Background: Transthyretin amyloid cardiomyopathy (ATTR-CM) is estimated to occur in 120,000 US adults and remains underdiagnosed. However, awareness of ATTR-CM has improved following the introduction of new diagnostic tools and disease-modifying treatments. Hence, patients (pts) enrolled in contemporary clinical trials could be at an earlier stage of the disease than pts in past clinical studies. Aim: To assess temporal trends in the baseline risk of pts with ATTR-CM enrolled in clinical trials. Methods: Embase, MEDLINE, CENTRAL, and conference websites were searched on November 23, 2023, for peer-reviewed articles and abstracts. Randomized and single-arm clinical trials examining treatments for ATTR-CM were included, and baseline characteristics and outcomes in pts treated with placebo (PBO) were compared across studies.
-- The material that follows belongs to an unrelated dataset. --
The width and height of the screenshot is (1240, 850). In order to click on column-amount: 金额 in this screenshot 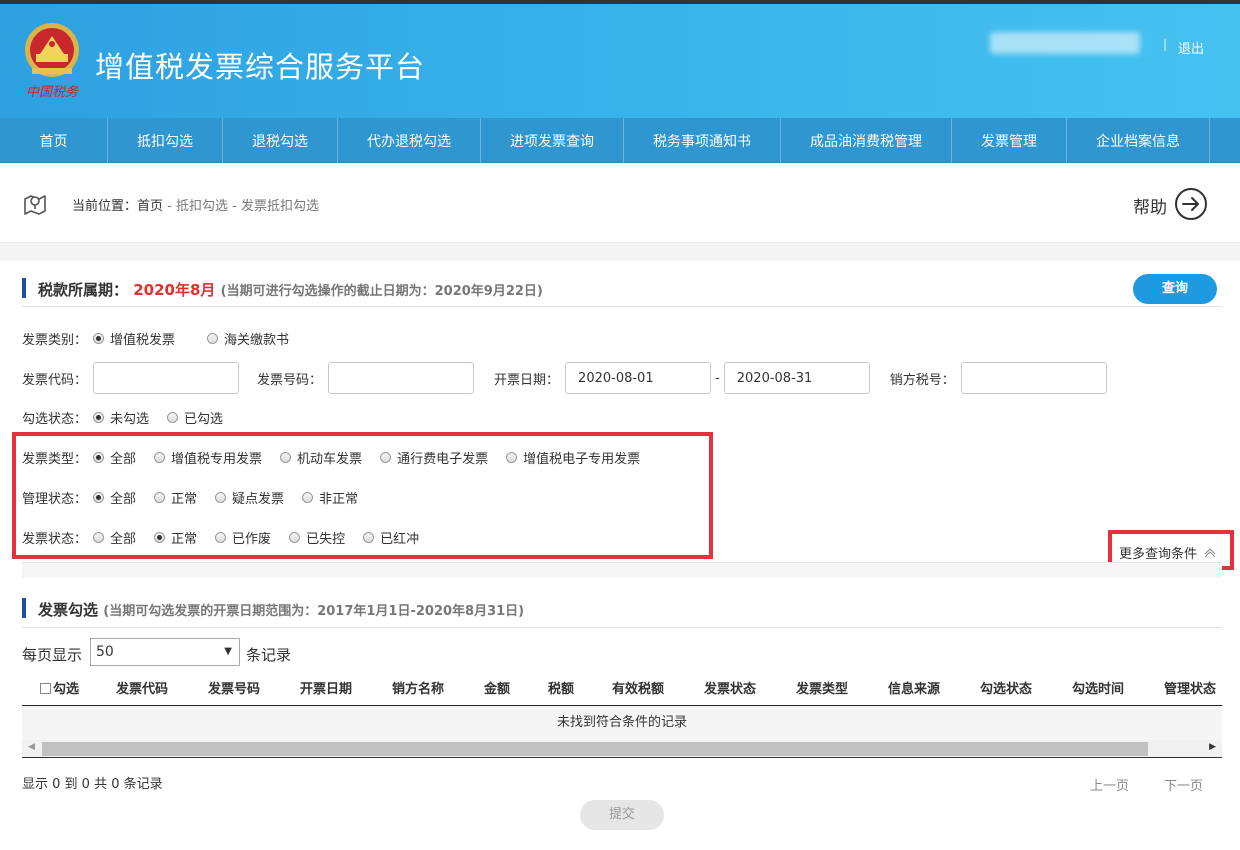, I will do `click(498, 690)`.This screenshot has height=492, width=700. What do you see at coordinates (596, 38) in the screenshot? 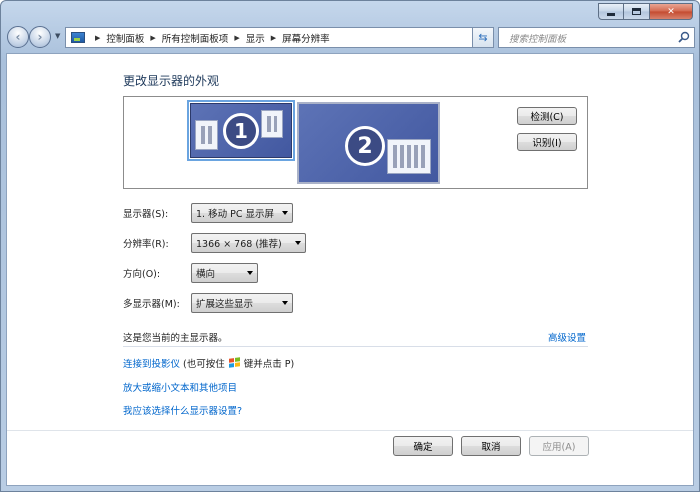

Results: We reviewed 39 publications derived from 4 randomized and 4 single-arm trials. Studies enrolled pts between 2008 and 2021, although 1 study (INOCARD, 2022) did not report years of enrollment. Several baseline characteristics were comparable across studies, including sex, age, race/ethnicity, genotype, and troponin I level. NYHA class at baseline varied with year of enrollment, with fewer NYHA class III pts in recent trials (Figure). Recent trials also showed a trend toward lower NT-proBNP levels (medians ranging from 1911-3178 pg/mL) and higher eGFR levels (means ranging from 54.7-69.0 mL/min/1.73 m 2 ). In PBO groups, all-cause mortality (ACM) rates at 12 months dropped from 9% in ATTR-ACT (enrolled 2013-2015) to 6.9% in ATTRibute-CM (enrolled 2019-2020) and 5.6% in APOLLO-B (enrolled 2019-2021); ACM rates at 30 months dropped from 42.9% in ATTR-ACT to 25.7% in ATTRibute-CM. Conclusions: This systematic review found that disease-modifying treatments and diagnostic advances have led to earlier diagnosis of pts with ATTR-CM. Recent clinical trials appear to have enrolled pts with a better prognosis. Comparisons of results across these trials are limited and should acknowledge the potential impact of variability in baseline risks among trial populations.